Required work - Your answer must be every line of the data that holds the string "width".

Dataset records -
>>>
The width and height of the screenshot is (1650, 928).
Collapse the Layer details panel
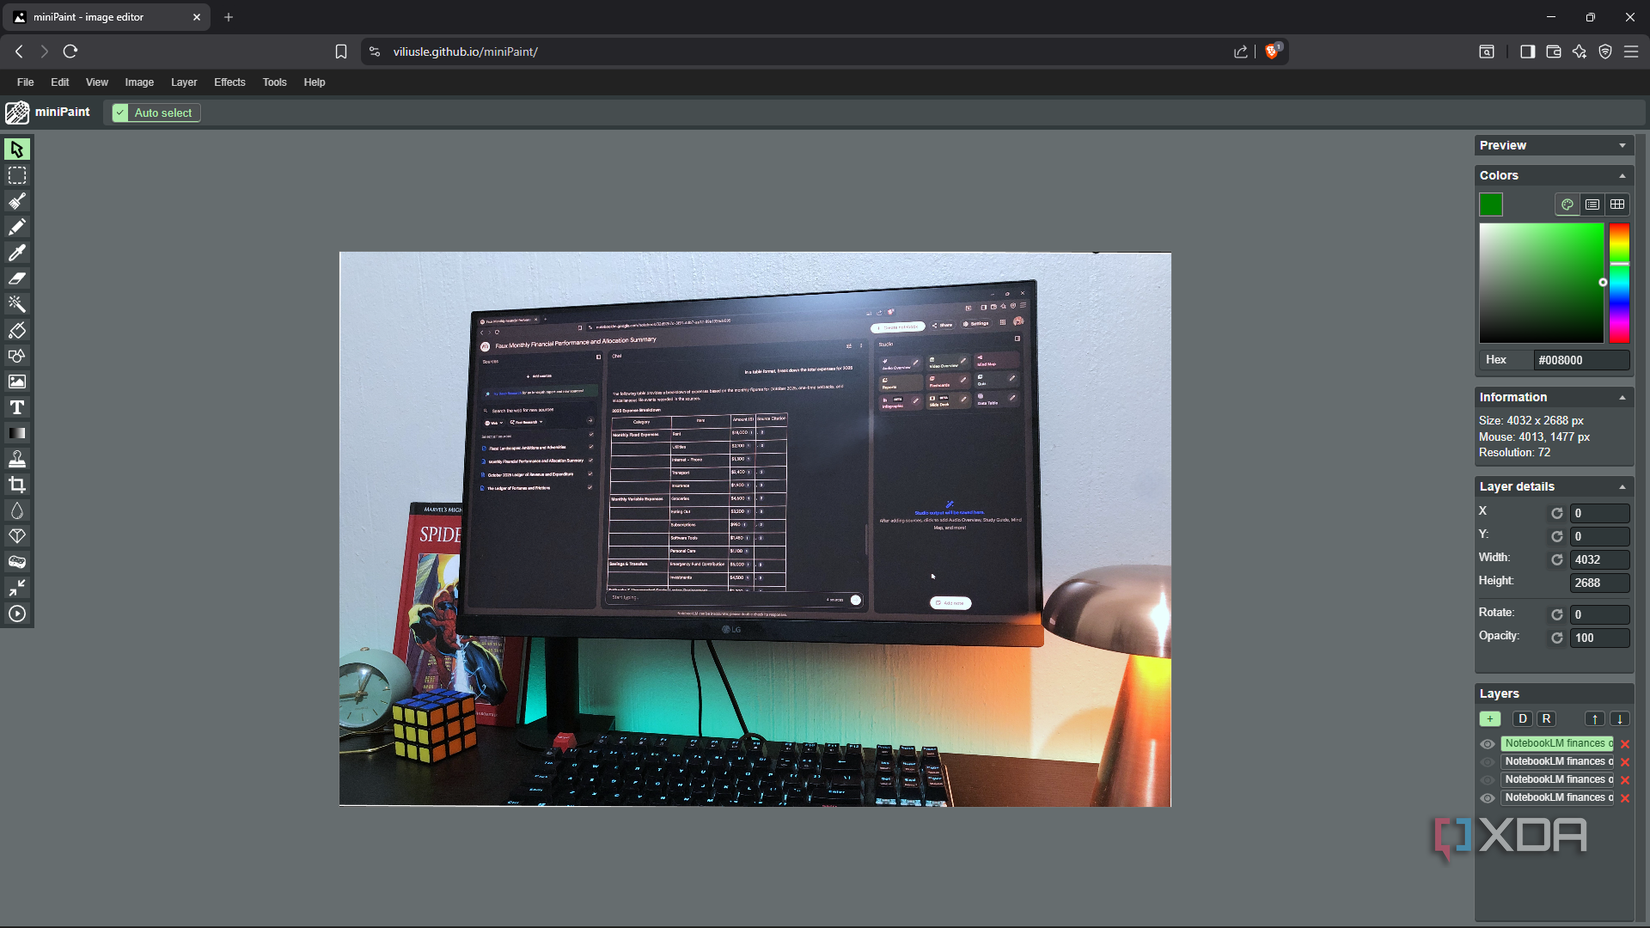1621,486
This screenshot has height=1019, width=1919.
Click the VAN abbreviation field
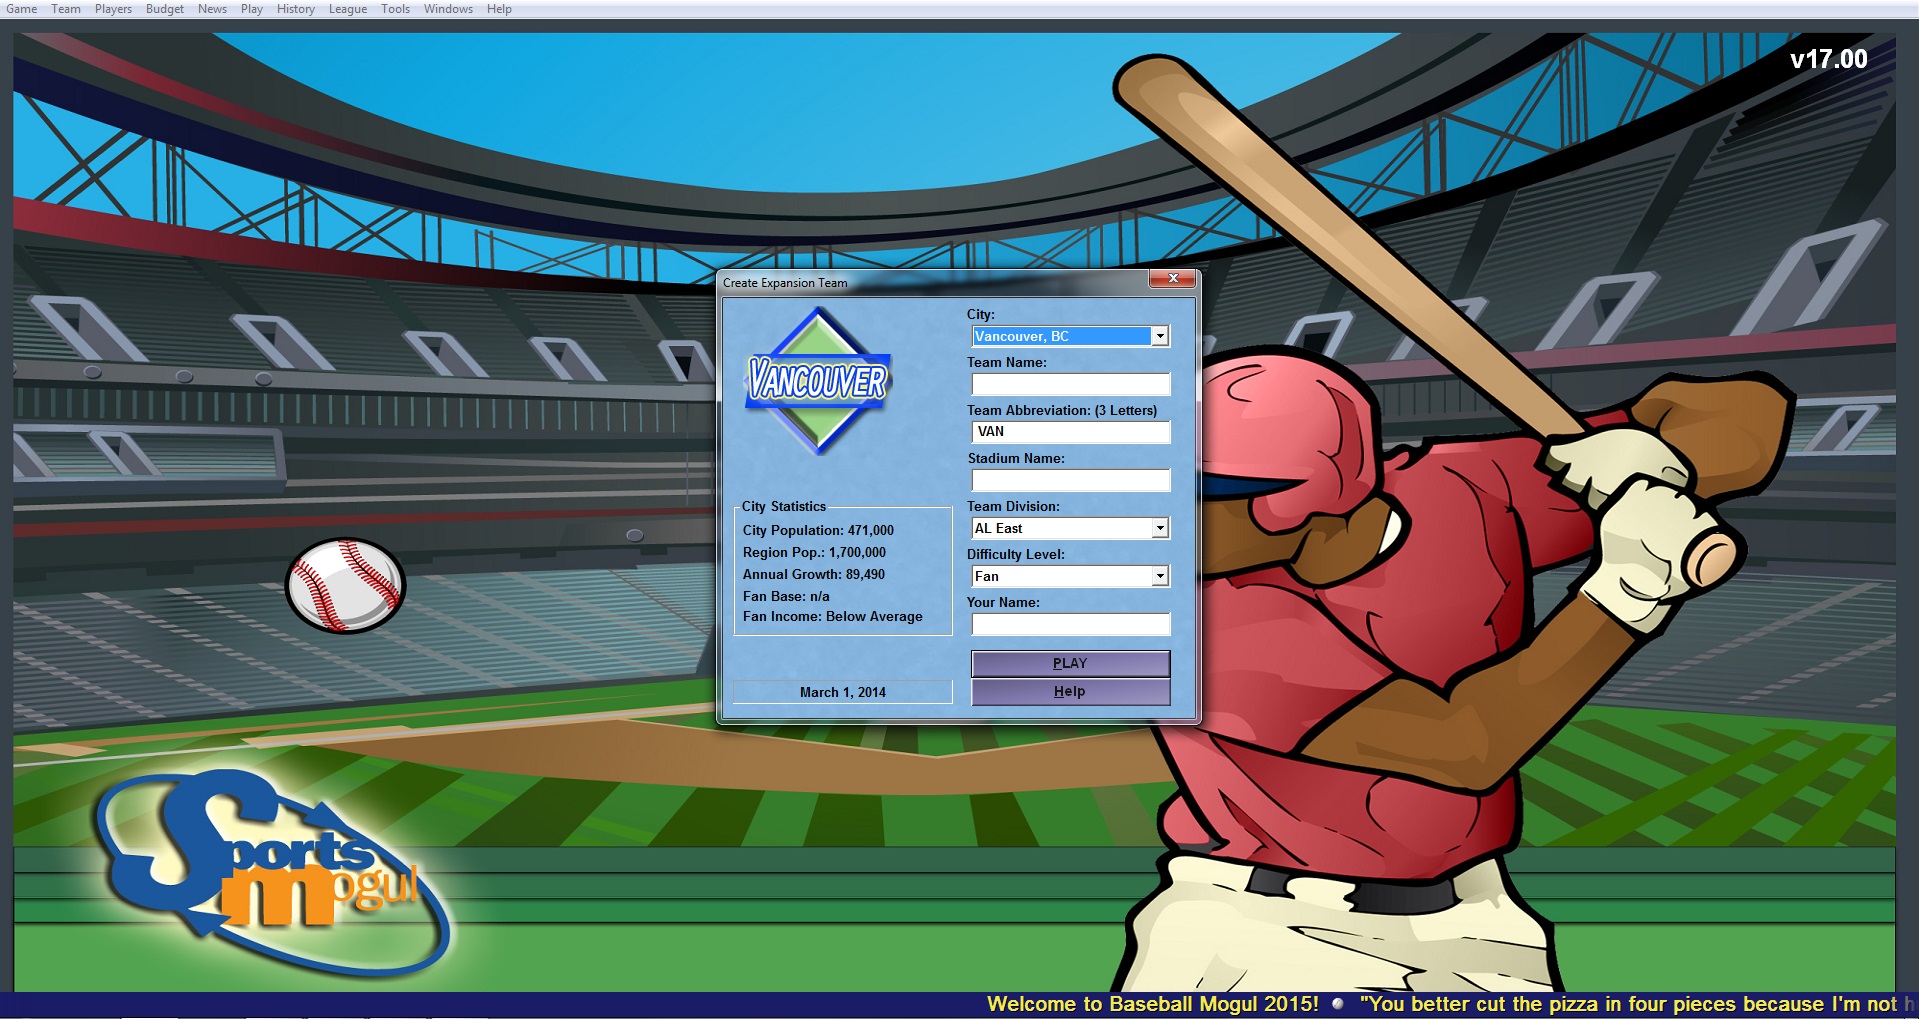tap(1070, 432)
<<<
Task result -
The width and height of the screenshot is (1650, 928).
This screenshot has height=1019, width=1919.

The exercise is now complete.